Michele
Sabatino

Macellaio,
Apricena (Fg)
Da tabù a orgoglio. La principale operazione che Michele il macellaio ha condotto è tutta culturale.

Sono le aree interne che Manlio Rossi Doria chiamava Terre dell’Osso, contrapposte alle più generose Terre della Polpa quelle raccontate dalle carni di Michele Sabatino. Tradizioni la cui origine si perde nei millenni ma che sono giunte a noi quasi intatte, come quasi intatta è rimasta, geneticamente parlando, la vacca podolica. Da quando, al tempo dei Romani, le sue corna a forma di mezzaluna arrivarono dalle steppe ucraine a quelle del Gargano. Tanto quanto la musciscka, il cui nome ha sapore d’Arabia, anch’essa non solo un prodotto tipico, ma il romanzo della vita dei transumanti. Fatta con animali di recupero, feriti o infortunati, che racconta di tempi e luoghi non così lontani in cui la corrente elettrica non arrivava e conservare la carne in quel mondo era l’unico possibile.

Da tabù a orgoglio. La principale operazione che Michele il macellaio ha condotto è tutta culturale: l’interazione fra luoghi, animali e uomini resa driver del racconto dell’unicità di un territorio in cui molte cose sono rimaste fedeli a se stesse, nel bene e nel male. E anche il male va pian piano trasformandosi in bene, se c’è uno che fa uno dei mestieri più antichi e nobili del mondo come dovrebbe esser fatto.

La vita è una partita che va giocata, dice Michele dal suo negozio nel centro di Apricena, patria di Matteo Salvatore. Lo ha capito da bambino, quando i suoi genitori hanno smesso di essere allevatori per aprire una macelleria dopo una storia di un furto di bestiame che poteva avere qualsiasi finale, anche tragico. E quando ha cominciato a guardarsi intorno ha intuito che la vacca podolica, la capra garganica, il maiale nero, il porcastro, potevano essere loro a raccontare la sua terra, e che lui poteva esserne uno degli interpreti. Alla fine, la lotta per la sopravvivenza degli animali (e degli uomini) del Gargano si trasforma in gusto. Forse il segreto è tutto qui: lasciar fare la natura, intervenendo solo lo stretto indispensabile.

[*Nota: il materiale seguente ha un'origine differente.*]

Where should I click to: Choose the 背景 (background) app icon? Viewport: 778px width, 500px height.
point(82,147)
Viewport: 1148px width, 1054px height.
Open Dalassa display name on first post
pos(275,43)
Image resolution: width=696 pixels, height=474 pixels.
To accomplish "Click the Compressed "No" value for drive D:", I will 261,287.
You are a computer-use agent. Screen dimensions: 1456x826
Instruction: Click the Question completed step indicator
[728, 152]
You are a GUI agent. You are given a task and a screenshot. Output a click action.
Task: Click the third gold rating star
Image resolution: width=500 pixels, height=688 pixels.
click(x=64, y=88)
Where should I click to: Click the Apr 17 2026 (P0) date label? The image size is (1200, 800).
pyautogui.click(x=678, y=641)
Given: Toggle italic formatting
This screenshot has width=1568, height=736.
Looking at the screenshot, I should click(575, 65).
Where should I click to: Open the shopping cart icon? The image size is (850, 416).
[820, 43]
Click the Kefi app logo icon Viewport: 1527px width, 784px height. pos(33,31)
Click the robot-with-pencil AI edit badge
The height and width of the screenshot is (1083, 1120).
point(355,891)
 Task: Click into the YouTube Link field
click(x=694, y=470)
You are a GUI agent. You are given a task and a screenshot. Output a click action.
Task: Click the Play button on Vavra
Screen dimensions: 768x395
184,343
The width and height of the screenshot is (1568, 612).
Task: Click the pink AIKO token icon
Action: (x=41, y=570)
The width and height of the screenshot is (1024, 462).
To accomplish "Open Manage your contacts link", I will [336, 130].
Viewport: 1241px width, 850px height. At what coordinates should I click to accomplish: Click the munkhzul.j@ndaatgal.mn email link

Libero Michele, libera la vacca podolica, dal concetto di stalla e di mangime. Monumento che cammina. Libera e anarchica anche la capra garganica, e il maiale nero dei Monti Dauni. Libera una terra che, come Michele va dicendo, “non è seconda a nessuno”. Facendone una ragione di vita.

La vita è una partita che va giocata.